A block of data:

====================

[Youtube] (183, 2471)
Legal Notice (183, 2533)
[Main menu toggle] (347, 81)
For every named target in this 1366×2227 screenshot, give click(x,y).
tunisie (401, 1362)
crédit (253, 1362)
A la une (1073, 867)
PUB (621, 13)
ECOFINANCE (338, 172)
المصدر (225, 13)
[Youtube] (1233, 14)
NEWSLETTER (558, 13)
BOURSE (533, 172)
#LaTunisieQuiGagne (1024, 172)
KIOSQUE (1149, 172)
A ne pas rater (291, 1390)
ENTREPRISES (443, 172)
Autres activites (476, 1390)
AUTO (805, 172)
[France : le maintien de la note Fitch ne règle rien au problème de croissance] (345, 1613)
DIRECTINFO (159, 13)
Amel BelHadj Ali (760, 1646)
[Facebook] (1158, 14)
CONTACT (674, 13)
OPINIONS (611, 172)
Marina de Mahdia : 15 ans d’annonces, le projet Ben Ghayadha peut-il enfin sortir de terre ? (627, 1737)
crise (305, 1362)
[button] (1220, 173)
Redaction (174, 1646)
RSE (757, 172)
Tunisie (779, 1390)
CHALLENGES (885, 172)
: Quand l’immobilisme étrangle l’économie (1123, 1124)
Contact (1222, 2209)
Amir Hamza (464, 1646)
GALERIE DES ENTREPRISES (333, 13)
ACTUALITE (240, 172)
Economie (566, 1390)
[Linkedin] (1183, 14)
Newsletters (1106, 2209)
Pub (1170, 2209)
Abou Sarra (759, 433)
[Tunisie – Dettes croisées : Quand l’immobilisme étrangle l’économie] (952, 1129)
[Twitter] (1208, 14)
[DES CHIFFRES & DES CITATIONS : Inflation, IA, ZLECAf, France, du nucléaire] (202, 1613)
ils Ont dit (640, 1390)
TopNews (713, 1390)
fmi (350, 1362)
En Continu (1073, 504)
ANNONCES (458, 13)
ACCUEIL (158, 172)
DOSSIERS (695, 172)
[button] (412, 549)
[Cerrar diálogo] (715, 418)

====================

- Exercise task
Which lines in the items above contain the string "France"? Gather each of those lines in full, counting a match only when the case is the same.

- Expected answer
[France : le maintien de la note Fitch ne règle rien au problème de croissance] (345, 1613)
[DES CHIFFRES & DES CITATIONS : Inflation, IA, ZLECAf, France, du nucléaire] (202, 1613)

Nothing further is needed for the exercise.